Collected data
"""

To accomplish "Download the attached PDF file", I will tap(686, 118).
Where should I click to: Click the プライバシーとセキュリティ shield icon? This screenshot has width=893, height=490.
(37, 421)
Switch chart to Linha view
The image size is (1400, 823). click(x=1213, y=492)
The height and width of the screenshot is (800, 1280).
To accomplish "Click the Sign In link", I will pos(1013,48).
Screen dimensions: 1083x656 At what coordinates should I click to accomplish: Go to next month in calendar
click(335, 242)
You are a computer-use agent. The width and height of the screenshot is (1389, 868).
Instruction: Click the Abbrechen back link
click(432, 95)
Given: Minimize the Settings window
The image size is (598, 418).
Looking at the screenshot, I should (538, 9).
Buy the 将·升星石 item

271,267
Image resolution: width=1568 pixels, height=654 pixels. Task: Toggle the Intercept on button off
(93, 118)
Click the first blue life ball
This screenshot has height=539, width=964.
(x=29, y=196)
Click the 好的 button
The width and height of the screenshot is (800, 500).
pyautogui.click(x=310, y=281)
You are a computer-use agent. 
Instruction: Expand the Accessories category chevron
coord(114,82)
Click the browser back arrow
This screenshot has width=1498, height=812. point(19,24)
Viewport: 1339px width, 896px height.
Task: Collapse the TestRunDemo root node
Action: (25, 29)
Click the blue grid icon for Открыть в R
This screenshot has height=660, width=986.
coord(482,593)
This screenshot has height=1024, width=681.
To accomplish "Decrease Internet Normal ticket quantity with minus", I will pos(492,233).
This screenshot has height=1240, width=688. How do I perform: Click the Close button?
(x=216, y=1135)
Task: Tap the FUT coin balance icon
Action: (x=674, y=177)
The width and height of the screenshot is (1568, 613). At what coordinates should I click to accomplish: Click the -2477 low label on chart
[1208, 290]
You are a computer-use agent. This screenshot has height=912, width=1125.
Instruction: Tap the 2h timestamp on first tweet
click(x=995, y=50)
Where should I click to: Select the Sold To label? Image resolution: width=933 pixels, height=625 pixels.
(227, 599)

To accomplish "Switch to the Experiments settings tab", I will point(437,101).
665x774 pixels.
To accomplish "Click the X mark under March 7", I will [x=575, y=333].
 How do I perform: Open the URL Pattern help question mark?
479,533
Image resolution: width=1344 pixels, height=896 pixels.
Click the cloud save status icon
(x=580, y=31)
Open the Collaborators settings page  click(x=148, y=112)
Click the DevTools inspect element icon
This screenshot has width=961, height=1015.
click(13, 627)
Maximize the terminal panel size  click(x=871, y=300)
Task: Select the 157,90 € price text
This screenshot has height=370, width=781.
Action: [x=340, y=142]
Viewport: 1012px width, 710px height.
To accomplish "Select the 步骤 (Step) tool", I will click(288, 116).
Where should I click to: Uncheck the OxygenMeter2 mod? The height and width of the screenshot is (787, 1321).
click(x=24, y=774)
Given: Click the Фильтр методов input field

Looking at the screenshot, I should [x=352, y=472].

"""

Would it be possible to reproduce all the entries exactly as they appear above?

◆ Completed exercise ◆
To accomplish "Download the attached PDF file", I will tap(686, 118).
Where should I click to: Click the プライバシーとセキュリティ shield icon? This screenshot has width=893, height=490.
(37, 421)
Switch chart to Linha view
The image size is (1400, 823). click(x=1213, y=492)
The height and width of the screenshot is (800, 1280).
To accomplish "Click the Sign In link", I will pos(1013,48).
Screen dimensions: 1083x656 At what coordinates should I click to accomplish: Go to next month in calendar
click(335, 242)
You are a computer-use agent. The width and height of the screenshot is (1389, 868).
Instruction: Click the Abbrechen back link
click(432, 95)
Given: Minimize the Settings window
The image size is (598, 418).
Looking at the screenshot, I should (538, 9).
Buy the 将·升星石 item

271,267
Image resolution: width=1568 pixels, height=654 pixels. Task: Toggle the Intercept on button off
(93, 118)
Click the first blue life ball
This screenshot has height=539, width=964.
(x=29, y=196)
Click the 好的 button
The width and height of the screenshot is (800, 500).
pyautogui.click(x=310, y=281)
You are a computer-use agent. 
Instruction: Expand the Accessories category chevron
coord(114,82)
Click the browser back arrow
This screenshot has width=1498, height=812. point(19,24)
Viewport: 1339px width, 896px height.
Task: Collapse the TestRunDemo root node
Action: (25, 29)
Click the blue grid icon for Открыть в R
This screenshot has height=660, width=986.
coord(482,593)
This screenshot has height=1024, width=681.
To accomplish "Decrease Internet Normal ticket quantity with minus", I will pos(492,233).
This screenshot has height=1240, width=688. How do I perform: Click the Close button?
(x=216, y=1135)
Task: Tap the FUT coin balance icon
Action: (x=674, y=177)
The width and height of the screenshot is (1568, 613). At what coordinates should I click to accomplish: Click the -2477 low label on chart
[1208, 290]
You are a computer-use agent. This screenshot has height=912, width=1125.
Instruction: Tap the 2h timestamp on first tweet
click(x=995, y=50)
Where should I click to: Select the Sold To label? Image resolution: width=933 pixels, height=625 pixels.
(227, 599)

To accomplish "Switch to the Experiments settings tab", I will point(437,101).
665x774 pixels.
To accomplish "Click the X mark under March 7", I will [x=575, y=333].
 How do I perform: Open the URL Pattern help question mark?
479,533
Image resolution: width=1344 pixels, height=896 pixels.
Click the cloud save status icon
(x=580, y=31)
Open the Collaborators settings page  click(x=148, y=112)
Click the DevTools inspect element icon
This screenshot has width=961, height=1015.
click(13, 627)
Maximize the terminal panel size  click(x=871, y=300)
Task: Select the 157,90 € price text
This screenshot has height=370, width=781.
Action: [x=340, y=142]
Viewport: 1012px width, 710px height.
To accomplish "Select the 步骤 (Step) tool", I will click(288, 116).
Where should I click to: Uncheck the OxygenMeter2 mod? The height and width of the screenshot is (787, 1321).
click(x=24, y=774)
Given: Click the Фильтр методов input field

Looking at the screenshot, I should [x=352, y=472].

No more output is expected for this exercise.